Todo el mundo volvió cinco minutos después. Dora había recobrado su alegría habitual. Estaba decidida a hacer ejecutar a Jip todos sus ejercicios antes de la llegada del ómnibus. Aquello fue muy largo, no por la variedad de ejercicios, sino por la mala voluntad de Jip, y cuando el coche llegó ante la puerta todavía no habíamos visto más que la mitad. Agnes y Dora se despidieron apresuradamente, pero con mucha ternura, y quedaron en que Dora escribiría a Agnes (a condición de que no le parecieran sus cartas demasiado tontas) y que Agnes le contestaría. A la puerta del coche se despidieron de nuevo, y todavía otra vez después, cuando Dora, a pesar de miss Lavinia, que la detenía, corrió a la portezuela del coche para recordar a Agnes su promesa y hacer revolotear ante mí una vez más sus encantadores bucles.

El coche nos dejaba cerca de Covent Garden, y desde allí teníamos que tomar otro para llegar a Highgate.
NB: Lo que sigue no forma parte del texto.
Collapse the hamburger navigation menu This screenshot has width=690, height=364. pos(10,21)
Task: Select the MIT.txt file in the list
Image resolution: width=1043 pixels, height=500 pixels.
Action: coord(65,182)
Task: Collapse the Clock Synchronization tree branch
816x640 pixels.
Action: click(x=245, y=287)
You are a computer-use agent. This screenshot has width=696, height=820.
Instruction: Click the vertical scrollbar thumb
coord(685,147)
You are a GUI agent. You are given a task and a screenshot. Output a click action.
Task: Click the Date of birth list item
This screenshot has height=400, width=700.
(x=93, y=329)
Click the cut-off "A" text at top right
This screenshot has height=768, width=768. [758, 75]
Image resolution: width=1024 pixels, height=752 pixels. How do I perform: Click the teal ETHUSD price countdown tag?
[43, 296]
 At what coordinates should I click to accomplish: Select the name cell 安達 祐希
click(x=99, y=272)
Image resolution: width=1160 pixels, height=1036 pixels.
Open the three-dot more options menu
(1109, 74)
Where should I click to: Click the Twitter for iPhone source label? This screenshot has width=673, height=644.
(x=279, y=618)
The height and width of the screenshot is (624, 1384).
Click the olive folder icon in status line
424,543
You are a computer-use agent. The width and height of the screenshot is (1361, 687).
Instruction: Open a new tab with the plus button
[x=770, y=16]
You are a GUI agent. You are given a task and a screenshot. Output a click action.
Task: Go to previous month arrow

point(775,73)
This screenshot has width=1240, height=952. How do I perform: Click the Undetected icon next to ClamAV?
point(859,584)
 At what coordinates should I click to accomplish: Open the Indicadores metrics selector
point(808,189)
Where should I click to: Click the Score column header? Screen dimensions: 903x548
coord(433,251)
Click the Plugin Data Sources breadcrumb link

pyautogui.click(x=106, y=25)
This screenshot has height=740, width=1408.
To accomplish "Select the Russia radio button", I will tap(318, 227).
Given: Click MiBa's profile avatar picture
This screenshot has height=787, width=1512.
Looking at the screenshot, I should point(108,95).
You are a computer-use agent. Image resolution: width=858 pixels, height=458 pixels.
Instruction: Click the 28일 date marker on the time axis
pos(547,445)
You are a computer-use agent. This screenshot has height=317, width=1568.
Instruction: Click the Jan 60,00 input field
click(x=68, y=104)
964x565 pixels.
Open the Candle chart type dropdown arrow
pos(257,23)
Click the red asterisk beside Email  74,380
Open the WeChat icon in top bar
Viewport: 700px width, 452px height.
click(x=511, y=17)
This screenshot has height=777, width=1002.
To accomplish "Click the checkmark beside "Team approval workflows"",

Yo esperaba con impaciencia el momento de estar solo con Agnes para saber lo que le había parecido Dora. ¡Oh, qué de elogios me hizo! ¡Con qué ternura y bondad me felicitó por haber conquistado el corazón dé aquella encantadora criatura, que había desplegado ante ella toda su gracia inocente! ¡Con qué seriedad me recordó, sin darle importancia, la responsabilidad que pesaba sobre mí!

Nunca, nunca había querido a Dora tan profunda ni tan sinceramente como aquel día. Cuando nos bajamos del coche y entramos en el tranquilo sendero que conducía a casa del doctor le dije a Agnes que a ella le debía mi felicidad.

—Cuando estabas sentada a su lado —le dije— me parecías también su ángel guardián, igual que el mío, Agnes.

—Un pobre ángel —repuso ella—, pero fiel.

La dulzura de su voz me llegó al corazón y le contesté con naturalidad:

—Me parece que has recobrado toda esa serenidad que sólo es tuya, Agnes, y eso me hace esperar que seáis más dichosos en tu casa.

—Soy muy dichosa en mi interior, pues tengo el corazón tranquilo y alegre.

Yo miraba su dulce rostro a la luz de las estrellas, ¡y me parecía tan noble!

—En casa todo sigue igual —continuó Agnes después de un momento de silencio.

—Yo no querría aludir de nuevo… . no querría atormentarte, Agnes; pero no puedo por menos de preguntarte… , ya sabes de lo que hablamos la última vez que nos vimos.

—No, no hay nada nuevo —me contestó.

—¡He pensado tanto en ello!

—Piensa menos. Recuerda que yo tengo plena confianza en el afecto sencillo y fiel; no temas nada por mí, Trotwood —añadió al cabo de un momento—; no haré nunca lo que temes que haga.

En los momentos de tranquila reflexión nunca lo había temido, y, sin embargo, fue para mí un descanso inexplicable recibir la seguridad de aquella boca cándida y sincera. Se lo dije vivamente.

—Ahora ya —le dije— no podemos estar seguros de poder hablar a solas otra vez. ¿Tardarás mucho en volver a Londres cuando te marches, mi querida Agnes?

—Probablemente sí —respondió—. Creo que para mi padre vale más que permanezcamos en nuestra casa. Así es que no nos veremos a menudo durante mucho tiempo; pero escribiré a Dora, y por ella sabré noticias tuyas.